Berita besar tersebut jelas sangat mengejutkan sanubari saya yang baru mulai berhasil menenteramkan diri . Maka saya tidak bisa menahan diri untuk kembali menulis keberpihakan kepada rakyat tergusur yang tidak ikhlas dirinya digusur. Namun berdasar pengalaman masa lalu , saya perlu menyesuaikan tulisan saya dengan kenyataan sikap mereka yang mendukung penggusuran rakyat.
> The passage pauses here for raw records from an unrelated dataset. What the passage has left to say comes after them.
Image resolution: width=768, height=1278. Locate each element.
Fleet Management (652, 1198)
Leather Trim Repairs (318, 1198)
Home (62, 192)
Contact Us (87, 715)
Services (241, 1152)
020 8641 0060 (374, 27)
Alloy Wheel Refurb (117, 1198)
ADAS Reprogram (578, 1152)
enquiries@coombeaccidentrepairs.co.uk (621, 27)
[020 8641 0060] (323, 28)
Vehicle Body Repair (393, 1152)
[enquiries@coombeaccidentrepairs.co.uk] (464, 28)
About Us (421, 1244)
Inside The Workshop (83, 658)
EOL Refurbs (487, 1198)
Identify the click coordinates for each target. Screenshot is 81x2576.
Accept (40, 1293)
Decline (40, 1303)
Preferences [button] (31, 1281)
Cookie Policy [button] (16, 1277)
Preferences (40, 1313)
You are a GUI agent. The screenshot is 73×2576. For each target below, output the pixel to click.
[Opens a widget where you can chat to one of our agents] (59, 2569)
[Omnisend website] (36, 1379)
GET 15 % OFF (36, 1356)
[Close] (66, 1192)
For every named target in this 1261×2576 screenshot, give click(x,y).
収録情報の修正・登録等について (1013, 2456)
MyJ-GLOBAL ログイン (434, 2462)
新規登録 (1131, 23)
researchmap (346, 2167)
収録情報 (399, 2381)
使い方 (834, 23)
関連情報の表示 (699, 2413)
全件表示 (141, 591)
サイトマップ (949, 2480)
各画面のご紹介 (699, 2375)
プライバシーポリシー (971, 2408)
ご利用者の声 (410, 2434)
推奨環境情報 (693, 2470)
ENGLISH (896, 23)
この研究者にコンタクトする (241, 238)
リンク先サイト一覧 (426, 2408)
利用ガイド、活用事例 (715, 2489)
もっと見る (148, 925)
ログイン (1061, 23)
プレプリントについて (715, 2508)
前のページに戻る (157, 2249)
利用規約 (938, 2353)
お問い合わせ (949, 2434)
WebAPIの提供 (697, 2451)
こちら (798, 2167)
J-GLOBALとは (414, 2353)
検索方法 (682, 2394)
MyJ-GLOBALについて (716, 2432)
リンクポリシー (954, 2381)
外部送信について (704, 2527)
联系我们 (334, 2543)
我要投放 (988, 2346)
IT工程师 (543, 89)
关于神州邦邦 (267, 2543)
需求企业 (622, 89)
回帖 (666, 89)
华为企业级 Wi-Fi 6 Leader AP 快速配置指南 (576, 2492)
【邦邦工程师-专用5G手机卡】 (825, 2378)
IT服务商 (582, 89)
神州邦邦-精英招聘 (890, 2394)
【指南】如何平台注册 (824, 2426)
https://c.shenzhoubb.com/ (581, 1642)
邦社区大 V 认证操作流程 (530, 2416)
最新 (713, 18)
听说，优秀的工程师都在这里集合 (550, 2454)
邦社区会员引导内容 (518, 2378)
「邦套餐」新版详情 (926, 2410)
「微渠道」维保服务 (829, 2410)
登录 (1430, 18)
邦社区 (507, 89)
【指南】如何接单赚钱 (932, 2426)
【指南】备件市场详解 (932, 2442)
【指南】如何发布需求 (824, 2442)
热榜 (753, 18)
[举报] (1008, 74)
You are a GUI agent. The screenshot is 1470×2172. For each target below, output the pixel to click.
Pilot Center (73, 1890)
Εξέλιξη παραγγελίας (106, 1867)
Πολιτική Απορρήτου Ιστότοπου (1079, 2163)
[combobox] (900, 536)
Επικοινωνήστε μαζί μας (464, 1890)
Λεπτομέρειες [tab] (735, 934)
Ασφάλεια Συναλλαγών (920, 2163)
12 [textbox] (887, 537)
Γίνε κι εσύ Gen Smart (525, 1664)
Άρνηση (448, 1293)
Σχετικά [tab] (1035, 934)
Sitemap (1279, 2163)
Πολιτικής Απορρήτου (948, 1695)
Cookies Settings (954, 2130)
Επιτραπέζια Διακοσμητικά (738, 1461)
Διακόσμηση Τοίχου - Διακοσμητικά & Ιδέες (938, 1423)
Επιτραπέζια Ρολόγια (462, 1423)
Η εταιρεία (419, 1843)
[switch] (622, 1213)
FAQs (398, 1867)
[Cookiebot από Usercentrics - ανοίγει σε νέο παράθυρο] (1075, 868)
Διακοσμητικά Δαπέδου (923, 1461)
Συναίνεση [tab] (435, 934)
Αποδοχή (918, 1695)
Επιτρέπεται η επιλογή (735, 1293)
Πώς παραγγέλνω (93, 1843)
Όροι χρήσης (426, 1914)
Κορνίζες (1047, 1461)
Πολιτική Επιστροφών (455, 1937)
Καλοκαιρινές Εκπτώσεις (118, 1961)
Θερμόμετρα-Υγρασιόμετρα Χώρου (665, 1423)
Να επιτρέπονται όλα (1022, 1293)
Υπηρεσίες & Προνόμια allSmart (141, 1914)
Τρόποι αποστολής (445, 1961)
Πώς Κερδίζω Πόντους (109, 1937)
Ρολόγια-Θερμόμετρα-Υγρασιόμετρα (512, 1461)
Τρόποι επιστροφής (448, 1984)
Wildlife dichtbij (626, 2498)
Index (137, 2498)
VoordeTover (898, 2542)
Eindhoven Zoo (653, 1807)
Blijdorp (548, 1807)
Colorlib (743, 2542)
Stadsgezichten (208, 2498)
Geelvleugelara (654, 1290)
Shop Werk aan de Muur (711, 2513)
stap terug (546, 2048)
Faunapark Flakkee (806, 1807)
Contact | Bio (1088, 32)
Sudah cukup lelah saya menjelaskan alasan rakyat tidak mengikhlaskan dirinya digusur padahal Pemprov DKI Jakarta sudah berbaik hari menawarkan rumah susun meski rumah susun berdasar sewa dengan kontrak maksimal dua tahun.
Saya juga sudah putus asa menjelaskan bahwa di samping uang sewa, mereka yang dipindah ke rumah susun berbasis sewa maksimal dua tahun juga masih wajib memikul biaya sampingan lain-lainnya seperti biaya perawatan kebersihan, biaya keamanan, biaya listerik dan air, dan entah apa lagi.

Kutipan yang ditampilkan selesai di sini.